Thursday, March 09, 2006

Appears to be Good News -- Til You Look Closer

On the surface this is very good news. Michigan's unemployment rate is at 6.2% which is the lowest it has been in 42 months. That sounds like good news but there is a little problem with this.

While there are some news jobs, a good share of this appears to be something else entirely.

The article itself comes out and tells us:

But East Lansing economist Bob Kleine said that, until Michigan starts adding jobs, a lower unemployment rate won't mean that much.
"It's important, but total employment is more important," Kleine said.
"People are leaving the state, withdrawing from the labor force," he said. He added that economic forecasts predict Michigan will continue losing jobs this year before beginning to see a slight recovery in 2007.
"Even though I know the job loss has been getting smaller each year," Kleine said, "we need to see some employment gains before you can get very excited."


People are leaving the state looking for work and that will have a ripple effect as service jobs are no longer needed, costing us more jobs. The fact that we are losing fewer jobs every year is nice, but it would be better if we were gaining them.

9 Comments:

Blogger ABFreedom said...

That's how they used to fudge the unemployment rate here as well. Then we caught on to them, and private groups are watching to make sure they report it correctly.

If the people leave the work force, or give up and go on welfare, they would always make the rate better then it actually was.

Leaving the state will be a big problem for you guys if it continues. Instead of waiting for business, your development groups should be going out and looking for it. See my latest post on what New brunswick did.

http://abfreedom.blogspot.com/2006/03/instead-of-looking-for-hand-out-nb.html

10:24 PM  
Blogger Lone Pony said...

So, the unemployment rate in Michigan is lower, but it's because there are less jobs available. I never thought about looking at it this way. U.S. unemployment rate is around 4%, right? Is this the same situation SR?

6:36 AM  
Blogger Crazy Politico said...

I'm quite sure the governor will mention the dropping rate, but not the dropping workforce as she takes credit for the change.

LP, it was lower because there are less people there to look for jobs. It kind of works that way for the US rate. The BLS uses two number, Employer survey of jobs and Household Survey of workers. If the household says it's not looking for work, they don't count them as unemployed. So they can bring the rate down.

The workforce participation rate (16-65 year olds) is about 66%, and has been right in that ballpark for a bunch of years.

12:18 PM  
Blogger Tim said...

Yes, I fear that the Sun is setting on our great state.
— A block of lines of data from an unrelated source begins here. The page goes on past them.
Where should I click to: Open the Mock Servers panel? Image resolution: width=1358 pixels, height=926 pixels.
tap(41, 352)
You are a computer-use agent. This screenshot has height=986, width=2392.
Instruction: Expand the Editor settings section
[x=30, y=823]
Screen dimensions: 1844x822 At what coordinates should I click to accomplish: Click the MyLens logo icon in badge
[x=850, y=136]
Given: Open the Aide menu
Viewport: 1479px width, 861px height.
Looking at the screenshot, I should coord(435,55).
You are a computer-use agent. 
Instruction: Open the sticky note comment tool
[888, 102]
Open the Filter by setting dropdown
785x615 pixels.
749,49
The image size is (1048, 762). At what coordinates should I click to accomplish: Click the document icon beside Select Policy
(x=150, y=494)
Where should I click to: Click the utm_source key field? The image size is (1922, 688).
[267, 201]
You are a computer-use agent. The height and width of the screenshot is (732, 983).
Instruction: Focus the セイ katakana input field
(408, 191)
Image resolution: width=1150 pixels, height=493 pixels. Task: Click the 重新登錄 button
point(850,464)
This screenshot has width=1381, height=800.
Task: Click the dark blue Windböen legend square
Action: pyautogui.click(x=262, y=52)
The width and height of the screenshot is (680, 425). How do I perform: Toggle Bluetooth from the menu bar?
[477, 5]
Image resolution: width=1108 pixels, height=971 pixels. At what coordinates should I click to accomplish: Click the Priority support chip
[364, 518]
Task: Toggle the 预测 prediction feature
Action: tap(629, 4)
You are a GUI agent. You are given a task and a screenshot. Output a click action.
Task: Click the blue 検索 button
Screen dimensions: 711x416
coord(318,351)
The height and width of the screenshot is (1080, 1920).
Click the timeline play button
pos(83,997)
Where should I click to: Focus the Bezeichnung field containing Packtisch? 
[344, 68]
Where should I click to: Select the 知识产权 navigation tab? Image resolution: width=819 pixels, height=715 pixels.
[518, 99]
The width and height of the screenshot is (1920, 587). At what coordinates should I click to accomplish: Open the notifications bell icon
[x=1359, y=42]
I'm sure you will blame Jennifer for all of it, but we have a Republican Legistlature that keeps her from doing anything that they don't like. I actually think that Detroit is the real problem. It just has so many problems that I don't know if the Messiah himself could straighten it out. Did you see the Free Press story about the artists painting the blighted houses there Orange? Soon the whole city will look like it's going deer hunting.

6:36 PM  
Blogger Lone Pony said...

Thanks Bob! I understand it perfectly now.

8:38 PM  
Blogger shoprat said...

tim, I do not entirely blame Jennifer Granholm or the GOP because the real problems with our economy are NOT ENTIRELY POLITICAL. They are cultural and begin with the mindsets of the people of Michigan. It is combination of taxes and regulations (which are political), corporate greed and union greed. No politician can fix our problems until the average citizen in this state starts looking at himself and life differently.

You are right about Detroit. I don't know what can be done for that city. It is the heart of the moral and cultural problems that are destroying our state.

10:38 PM  
Blogger shoprat said...

LP CP answered the question correctly. We need to count total people actually working for a living, and Michigan's is declining though the country as a whole is drastically improving.

10:40 PM  
Blogger Crazy Politico said...

SR, one of the big problems in Detroit is that the folks leaving aren't the one's who need to. The productive folks who can get good paying work pretty much anywhere are deserting Detroit, and Michigan. The one's who can't, or who don't want to work are who are staying.

It will be interesting to see how they try and pull it out of the death spiral.

11:32 AM  
Blogger Tom said...

Detroit has some real problems. I think too much is being hyped up about the benefits of the Superbowl aftereffects, but the problems are too deep seated to be corrected. Everything the mayor is doing appears to be cosmetic, and not fixing the root of the problem.

Jobs leaving the state are a result of the automotive companys downsizing, moving, or squeezing the suppliers for everything they can. As more companies cannot compete and the jobs disappear, the displaced employees are going to leave for places that they can find jobs.

Michigan cannot depend on the automotive industry anymore. Too much competition is driving them out of the state, and tax incentives will not keep them here.